36 Jahre: 11 Gutachter, 30 Gutachten und kein Ende. So lange kann es dauern, bis man weiß, dass man nicht entschädigt wird. Die DGUV kommuniziert allerdings regelmäßig, dass eine Anerkennung nur "wenige Monate" dauern würde.

Das ‚Wording‘ scheint korrekt: Sie lässt die strittigen Fälle, die lange dauern, offenbar einfach weg.

Aber das war jetzt auch nur die 1. Instanz vor Gericht.

Beispiel 2:

Hier hat es nur 7 Jahre gedauert statt „wenige Monate“. Aber das Anerkennungsverfahren war von vielen Fehlern auf Seiten des Systems geprägt, die nur deswegen ‚geheilt‘ werden konnten, weil Experten der Klägerin zur Seite standen, die nicht auf der Payroll der Berufsgenossenschaften geführt wurden.
Die Klägerin, Witwe des Asbesttoten, sprach gar von „organisierter Leistungsverweigerung“. Und sie hatte zum Schluss die ‚hohe Politik‘ eingeschaltet. Das zuständige Ministerium gab zu: "Dem Ministerium stehen gegenüber den Berufsgenossenschaften fachlich wie dienstrechtlich keine Weisungs- oder Aufsichtsrechte zu"

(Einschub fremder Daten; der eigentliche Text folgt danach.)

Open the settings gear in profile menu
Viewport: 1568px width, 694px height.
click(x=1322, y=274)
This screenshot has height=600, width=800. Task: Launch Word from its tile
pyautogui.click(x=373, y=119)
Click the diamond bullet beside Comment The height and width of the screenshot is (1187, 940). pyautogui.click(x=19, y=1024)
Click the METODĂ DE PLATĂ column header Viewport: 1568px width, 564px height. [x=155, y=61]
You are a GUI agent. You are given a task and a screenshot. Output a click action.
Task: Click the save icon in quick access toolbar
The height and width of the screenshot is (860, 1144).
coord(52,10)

Der zuständige Ministerialbeamte sprach damit aus, ohne zu merken, was es damit eingestand: Dass das System der (Deutschen) Gesetzlichen Unfallversicherung längst der politischen Kontrolle entglitten ist.

So ist denn jeder, den es betrifft, auf sich alleine gestellt. Wir geben erste Hinweise und Tipps, was man in solchen Fällen machen kann: unter Was kann man tun bei Asbest?

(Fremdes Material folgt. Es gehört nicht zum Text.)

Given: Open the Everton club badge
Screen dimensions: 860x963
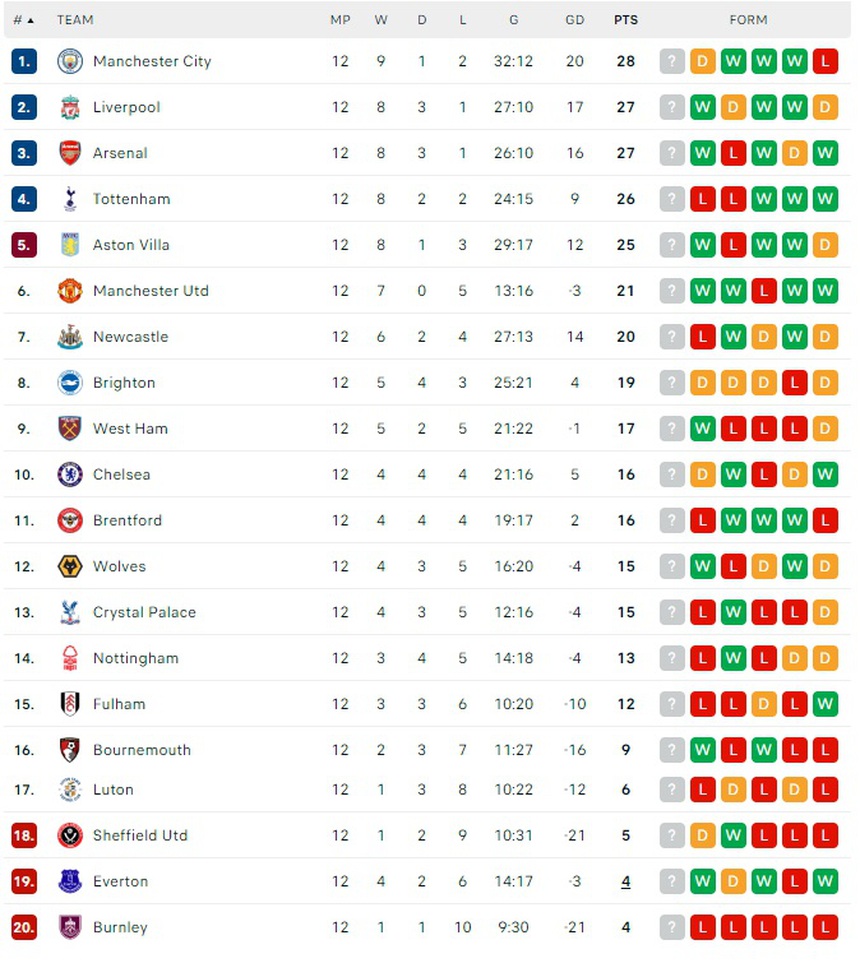Looking at the screenshot, I should click(69, 882).
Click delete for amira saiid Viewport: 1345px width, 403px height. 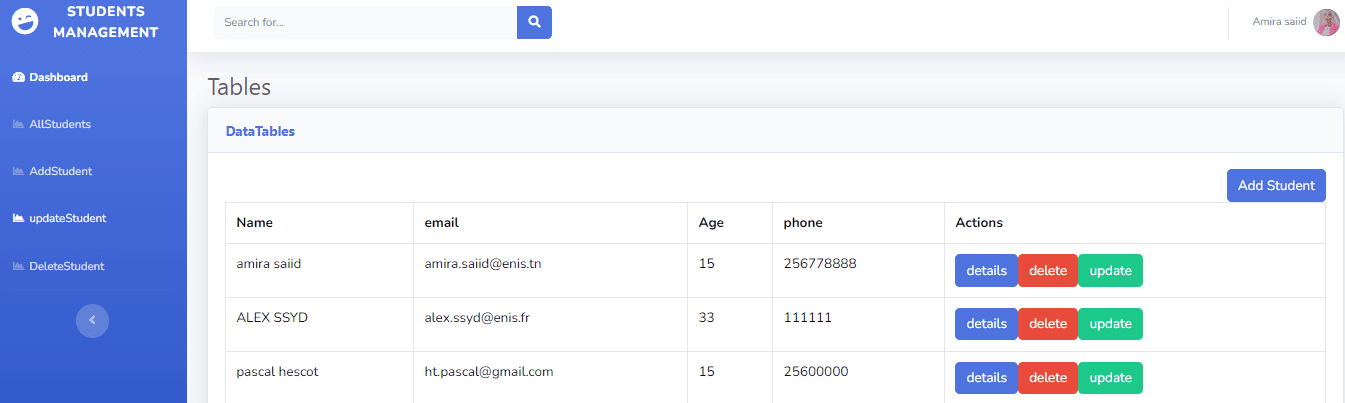(1048, 270)
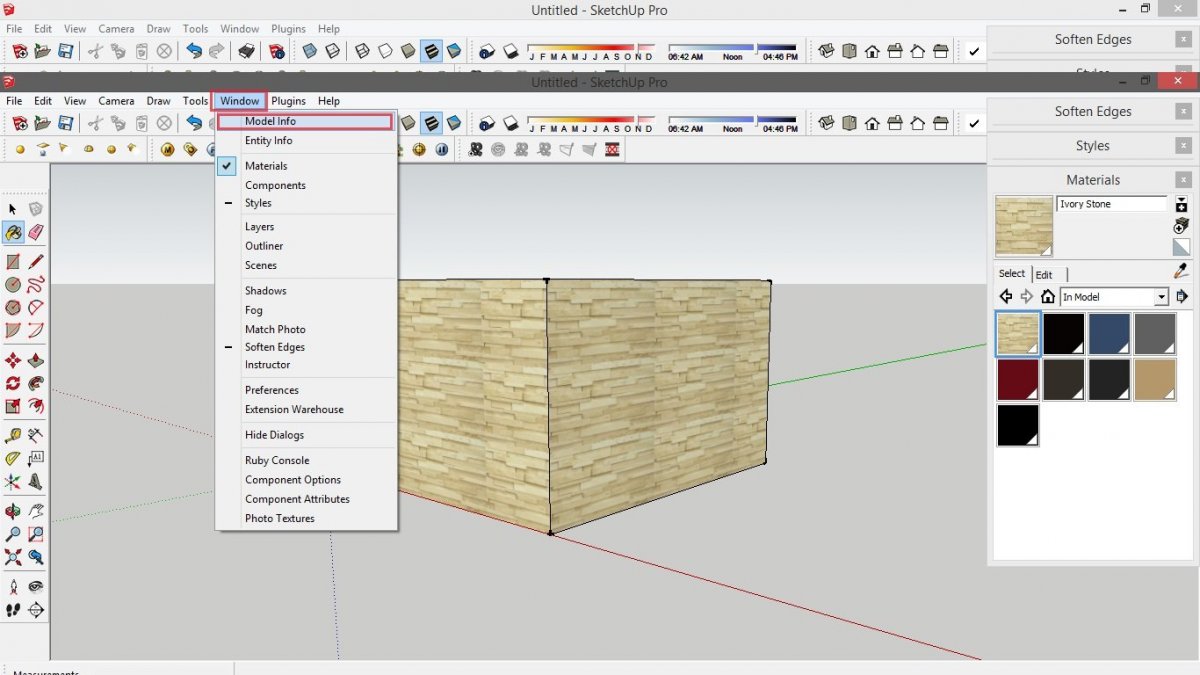This screenshot has width=1200, height=675.
Task: Toggle Soften Edges in the Window menu
Action: click(x=276, y=347)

Wie die Deutsche Gesetzliche Unfallversicherung rein formal, sprich offiziell funktioniert, ist erklärt unter Das System der (Deutschen) Gesetzlichen Unfallversicherung. Wie es gedacht war. Und was daraus geworden ist. Und warum.

Wie es tatsächlich funktioniert mit den unterschiedlichen Einflussnahmen auf die relevanten Entscheidungsgremien und wie der Mainstream der deutschen Arbeitsmediziner darin eingebunden ist, haben wir in einem ähnlichen Kontext herausgearbeitet: Das Schattenreich.

Alle anderen Informationen sind immer auf der rechten Navigationsleiste angezeigt. Unter anderem haben wir die 4 typischen und tödlichen Schadensbilder beim Menschen in Kurzform beschrieben

Dieses Thema geht unter ansTageslicht.de/Asbestkrimi zeitgleich am 16. März 2019 mit einer entsprechenden (sehr viel kürzeren) Veröffentlichung in der Süddeutschen Zeitung online und ist in Kooperation entstanden. Unter diesem permanenten Link können Sie alles aufrufen und selbst verlinken.

Das Problem Asbest steht auch in Zusammenhang mit zwei anderen thematischen Schwerpunkten:

  • Zum einen mit dem Problem der Anerkennung von Berufskrankheiten ganz allgemein und die Rolle der Arbeitsmedizin dabei: www.ansTageslicht.de/krankdurcharbeit
  • Zum anderen haben wir dieses Thema fokussiert auf die Problematik sogenannter Fume Events: Wenn die Kabinenluft in Flugzeugen durch toxische Stoffe kontaminiert wird und das Flugpersonal handlungsunfähig wird: www.ansTageslicht.de/Kabinenluft

Wer uns relevante Informationen zukommen lassen möchte, und dies anonym oder via gesicherter Kommunikation, sollte sich vorher durchlesen Wie Sie sicher mit uns kommunizieren können.


Anmerkung: Während in den meisten Ländern der westlichen Welt Asbest nicht nur geächtet, sondern dessen Verwendung auch verboten ist, ändert sich dies gerade in den USA. Nachdem Donald TRUMP das Spitzenpersonal ausgetauscht hat, lässt die Umweltschutzbehörde EPA Asbest wieder für spezielle Verwendungszwecke zu. Da der Abbau in den USA verboten ist, kommt der Chrysotilasbest jetzt aus Russland. Dort freut man sich über die unerhoffte Zusammenarbeit.